PROVIDED RECORDS
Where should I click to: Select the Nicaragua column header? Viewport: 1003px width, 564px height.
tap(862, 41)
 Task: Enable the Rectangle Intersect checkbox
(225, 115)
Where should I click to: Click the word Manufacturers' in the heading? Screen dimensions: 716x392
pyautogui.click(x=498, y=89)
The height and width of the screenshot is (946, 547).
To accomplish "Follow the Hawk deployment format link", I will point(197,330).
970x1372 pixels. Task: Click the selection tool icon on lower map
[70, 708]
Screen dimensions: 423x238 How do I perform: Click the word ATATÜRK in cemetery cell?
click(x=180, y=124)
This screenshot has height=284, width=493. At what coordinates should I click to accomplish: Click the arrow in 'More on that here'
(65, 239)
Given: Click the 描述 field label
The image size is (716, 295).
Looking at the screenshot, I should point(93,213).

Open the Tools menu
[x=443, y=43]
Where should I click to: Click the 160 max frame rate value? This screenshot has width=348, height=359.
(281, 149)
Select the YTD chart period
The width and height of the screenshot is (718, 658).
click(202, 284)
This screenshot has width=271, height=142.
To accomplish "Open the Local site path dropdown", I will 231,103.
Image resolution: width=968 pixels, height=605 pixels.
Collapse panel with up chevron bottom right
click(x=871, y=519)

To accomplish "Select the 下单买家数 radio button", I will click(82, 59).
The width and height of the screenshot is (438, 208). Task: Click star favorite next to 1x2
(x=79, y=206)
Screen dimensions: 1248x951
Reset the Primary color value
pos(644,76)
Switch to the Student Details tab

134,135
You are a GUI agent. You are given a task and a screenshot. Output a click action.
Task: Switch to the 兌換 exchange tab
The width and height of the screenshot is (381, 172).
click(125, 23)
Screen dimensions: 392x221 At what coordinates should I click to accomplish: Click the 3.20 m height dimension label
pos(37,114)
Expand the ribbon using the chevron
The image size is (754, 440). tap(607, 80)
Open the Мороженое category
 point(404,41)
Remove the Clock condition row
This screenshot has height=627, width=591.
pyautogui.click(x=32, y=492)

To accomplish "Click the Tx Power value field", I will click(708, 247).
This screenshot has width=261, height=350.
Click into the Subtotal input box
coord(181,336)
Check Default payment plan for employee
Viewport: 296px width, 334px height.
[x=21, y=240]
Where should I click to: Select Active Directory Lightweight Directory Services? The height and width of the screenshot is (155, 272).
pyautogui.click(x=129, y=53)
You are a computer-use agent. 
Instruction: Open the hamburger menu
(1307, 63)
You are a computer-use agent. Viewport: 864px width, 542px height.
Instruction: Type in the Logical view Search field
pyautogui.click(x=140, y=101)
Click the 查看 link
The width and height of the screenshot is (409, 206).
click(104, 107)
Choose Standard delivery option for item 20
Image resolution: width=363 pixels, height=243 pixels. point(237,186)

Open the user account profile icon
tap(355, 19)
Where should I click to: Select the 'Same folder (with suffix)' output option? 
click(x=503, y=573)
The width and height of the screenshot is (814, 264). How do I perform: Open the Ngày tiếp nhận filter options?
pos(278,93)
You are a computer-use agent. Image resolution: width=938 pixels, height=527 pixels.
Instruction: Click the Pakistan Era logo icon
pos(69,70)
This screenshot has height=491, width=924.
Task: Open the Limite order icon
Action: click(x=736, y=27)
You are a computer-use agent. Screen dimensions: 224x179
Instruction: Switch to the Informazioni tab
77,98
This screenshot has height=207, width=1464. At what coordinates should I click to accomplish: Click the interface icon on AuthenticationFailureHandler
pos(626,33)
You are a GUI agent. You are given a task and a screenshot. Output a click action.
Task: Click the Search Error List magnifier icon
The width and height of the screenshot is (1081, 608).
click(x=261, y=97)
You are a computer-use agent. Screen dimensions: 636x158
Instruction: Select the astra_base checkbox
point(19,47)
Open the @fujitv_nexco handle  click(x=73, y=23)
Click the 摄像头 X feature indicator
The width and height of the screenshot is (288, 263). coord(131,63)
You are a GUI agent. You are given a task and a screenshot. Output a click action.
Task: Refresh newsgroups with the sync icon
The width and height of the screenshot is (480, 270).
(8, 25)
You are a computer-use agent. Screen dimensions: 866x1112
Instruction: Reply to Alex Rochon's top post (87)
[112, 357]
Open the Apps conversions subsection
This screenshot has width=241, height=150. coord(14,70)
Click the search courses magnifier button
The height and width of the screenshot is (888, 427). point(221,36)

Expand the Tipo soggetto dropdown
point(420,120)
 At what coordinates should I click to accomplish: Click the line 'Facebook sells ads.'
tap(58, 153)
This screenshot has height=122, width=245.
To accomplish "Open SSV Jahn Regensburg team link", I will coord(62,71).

WHAT TO DO
Using the material above, find each line that holds "link" and copy that line.

SOLUTION TO THIS EXERCISE
To accomplish "Follow the Hawk deployment format link", I will point(197,330).
Click the 查看 link
To accomplish "Open SSV Jahn Regensburg team link", I will coord(62,71).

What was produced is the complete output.